L’impianto sonoro si sviluppa su più livelli: le sezioni fiati sono dinamiche e potenti, richiamando le scritture orchestrali di Mingus ed Ellington, mentre il basso e la batteria costruiscono un’ossatura funk solida e coinvolgente. Il contributo del rapper Avex aggiunge un’ulteriore stratificazione al sound, con un flow incisivo che ben si sposa con le ritmiche sincopate e gli arrangiamenti ricchi di tensione armonica.
Uno degli elementi più sorprendenti è l’inserimento delle sonorità mediterranee e Klezmer, con la voce di Federica Orlandini che porta l’ascoltatore in un’altra dimensione sonora, spezzando la linearità del groove e inserendo elementi di world music in modo organico. Il risultato è un disco che non solo convince dal punto di vista dell’arrangiamento e dell’esecuzione, ma che si distingue anche per la sua capacità di rendere la complessità accessibile e fruibile, senza sacrificare l’intelligenza compositiva.
Underground Foxes è la dimostrazione che il jazz e il funk non sono solo generi del passato, ma linguaggi ancora capaci di parlare al presente, rinnovandosi senza perdere la loro anima.
I Venus Ship non sono solo una band, ma un collettivo con una forte identità sociale. Quanto è importante per voi il ruolo della musica nell’attivismo?
La musica può essere un buon mezzo per veicolare messaggi e raggiungere coscienze. Ovvio che da sola non può bastare, ma del resto anche noi siamo spesso impegnati nella nostra vita in lotte e impegno politico per temi che ci stanno a cuore.
Nel vostro album “Underground Foxes” rendete omaggio a figure storiche della lotta per i diritti civili. Come avete scelto i protagonisti dei vostri brani?
Le dediche e i riferimenti storici a cui ci riferiamo vogliono essere un tributo a chi ha lottato e spesso ha pagato caro il proprio impegno. Quando partecipiamo in prima persona a lotte e proteste che riteniamo sacrosante, ricordare chi ci ha preceduto dà maggiore forza alle nostre convinzioni.
Avete parlato di una società che dietro la facciata democratica persegue solo il profitto, calpestando diritti e ambiente. Qual è, secondo voi, il principale problema del mondo di oggi?

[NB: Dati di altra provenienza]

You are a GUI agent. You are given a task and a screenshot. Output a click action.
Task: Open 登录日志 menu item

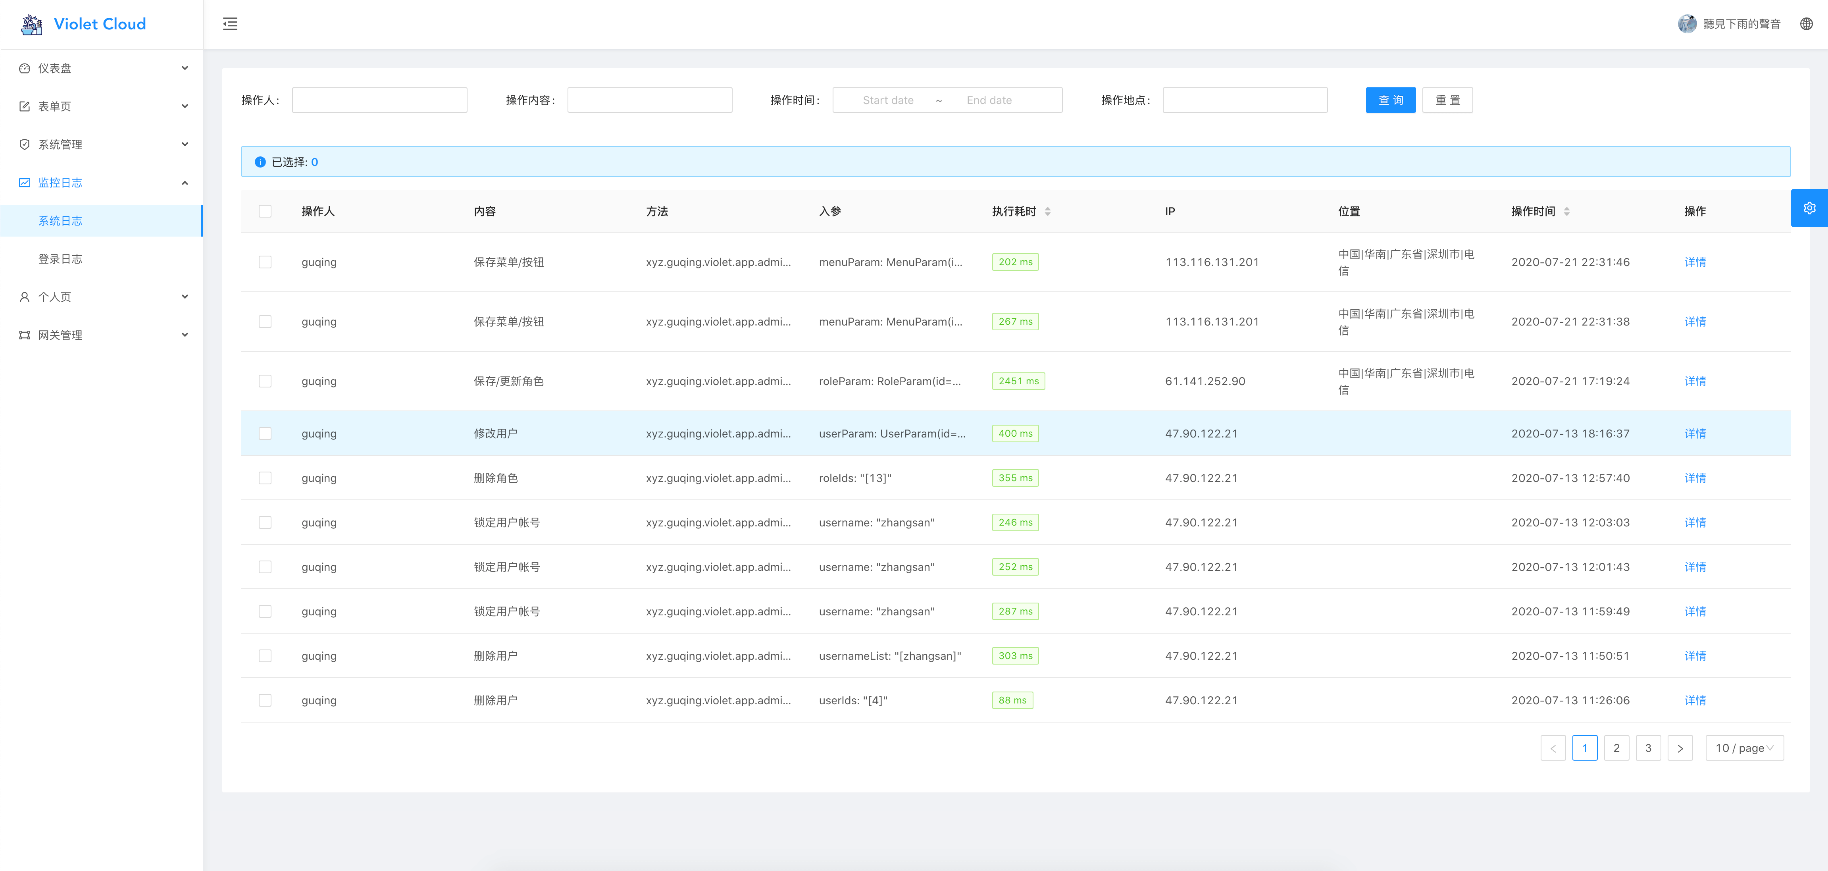(60, 259)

Il discorso di verità che il potere diffonde per difendere le scelte dei nostri amministratori tende a giustificare o a nascondere la questione profitto mascherandola sotto le forme abituali di un buon senso di bontà economica e democratica. Raccontare le storie di emarginazione, sfruttamento, corruzione e malafede ha un forte valore propositivo. Le coscienze che si risvegliano nelle lotte e la connessione di queste in un intento e disegno comune di smascheramento del potere è la risposta che ci auguriamo.
Anche la musica può essere una forma di resistenza culturale?
Più che di resistenza preferiamo parlare di lotta, che implica un impegno di partecipazione. Anche la musica comunque può concorrere in questa direzione.
Quale messaggio volete lasciare a chi ascolterà “Underground Foxes”?
Studiare e approfondire le storie del nostro recente passato a cui facciamo riferimento nel disco e nei live può dare grande motivazione all’impegno in prima persona; speriamo, oltre al piacere dell’ascolto, di suscitare curiosità in questo senso.